__What to do__
Reproduce, unchanged, the stretch of the material below from the line containing "Erotika (210, 2460)" through the end of the material, including both of those ends.

__Available data__
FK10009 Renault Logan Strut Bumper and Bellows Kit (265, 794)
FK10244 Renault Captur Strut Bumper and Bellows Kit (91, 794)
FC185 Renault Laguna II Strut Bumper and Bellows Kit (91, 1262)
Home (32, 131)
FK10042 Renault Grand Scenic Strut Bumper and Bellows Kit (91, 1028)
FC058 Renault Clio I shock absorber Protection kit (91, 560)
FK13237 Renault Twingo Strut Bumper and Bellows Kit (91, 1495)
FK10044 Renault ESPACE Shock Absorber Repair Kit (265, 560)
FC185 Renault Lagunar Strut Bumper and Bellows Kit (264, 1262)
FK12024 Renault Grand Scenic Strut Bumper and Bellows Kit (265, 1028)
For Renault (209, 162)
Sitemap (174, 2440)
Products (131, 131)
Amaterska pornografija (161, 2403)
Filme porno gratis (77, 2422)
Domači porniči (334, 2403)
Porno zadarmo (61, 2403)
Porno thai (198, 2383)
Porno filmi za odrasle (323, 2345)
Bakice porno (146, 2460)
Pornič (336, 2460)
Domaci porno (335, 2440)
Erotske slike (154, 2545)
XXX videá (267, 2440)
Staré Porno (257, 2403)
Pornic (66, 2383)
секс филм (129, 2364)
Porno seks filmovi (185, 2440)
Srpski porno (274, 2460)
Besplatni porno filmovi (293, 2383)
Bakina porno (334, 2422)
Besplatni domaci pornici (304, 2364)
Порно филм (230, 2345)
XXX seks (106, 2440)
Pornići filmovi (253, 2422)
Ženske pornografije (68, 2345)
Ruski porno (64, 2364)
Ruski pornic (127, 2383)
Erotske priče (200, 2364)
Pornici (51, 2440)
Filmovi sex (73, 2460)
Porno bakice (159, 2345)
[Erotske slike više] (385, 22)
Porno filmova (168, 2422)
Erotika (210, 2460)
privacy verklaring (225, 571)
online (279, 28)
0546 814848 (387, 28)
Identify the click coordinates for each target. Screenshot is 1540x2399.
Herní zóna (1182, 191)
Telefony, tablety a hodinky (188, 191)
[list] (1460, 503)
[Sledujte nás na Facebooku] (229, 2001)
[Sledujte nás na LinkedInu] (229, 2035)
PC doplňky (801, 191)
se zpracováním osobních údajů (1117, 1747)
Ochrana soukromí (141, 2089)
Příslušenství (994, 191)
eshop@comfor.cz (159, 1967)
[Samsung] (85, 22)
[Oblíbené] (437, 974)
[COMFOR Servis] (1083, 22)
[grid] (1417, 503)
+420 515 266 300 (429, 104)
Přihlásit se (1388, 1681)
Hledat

__Expected answer__
Erotika (210, 2460)
privacy verklaring (225, 571)
online (279, 28)
0546 814848 (387, 28)
Identify the click coordinates for each target. Screenshot is 1540x2399.
Herní zóna (1182, 191)
Telefony, tablety a hodinky (188, 191)
[list] (1460, 503)
[Sledujte nás na Facebooku] (229, 2001)
[Sledujte nás na LinkedInu] (229, 2035)
PC doplňky (801, 191)
se zpracováním osobních údajů (1117, 1747)
Ochrana soukromí (141, 2089)
Příslušenství (994, 191)
eshop@comfor.cz (159, 1967)
[Samsung] (85, 22)
[Oblíbené] (437, 974)
[COMFOR Servis] (1083, 22)
[grid] (1417, 503)
+420 515 266 300 (429, 104)
Přihlásit se (1388, 1681)
Hledat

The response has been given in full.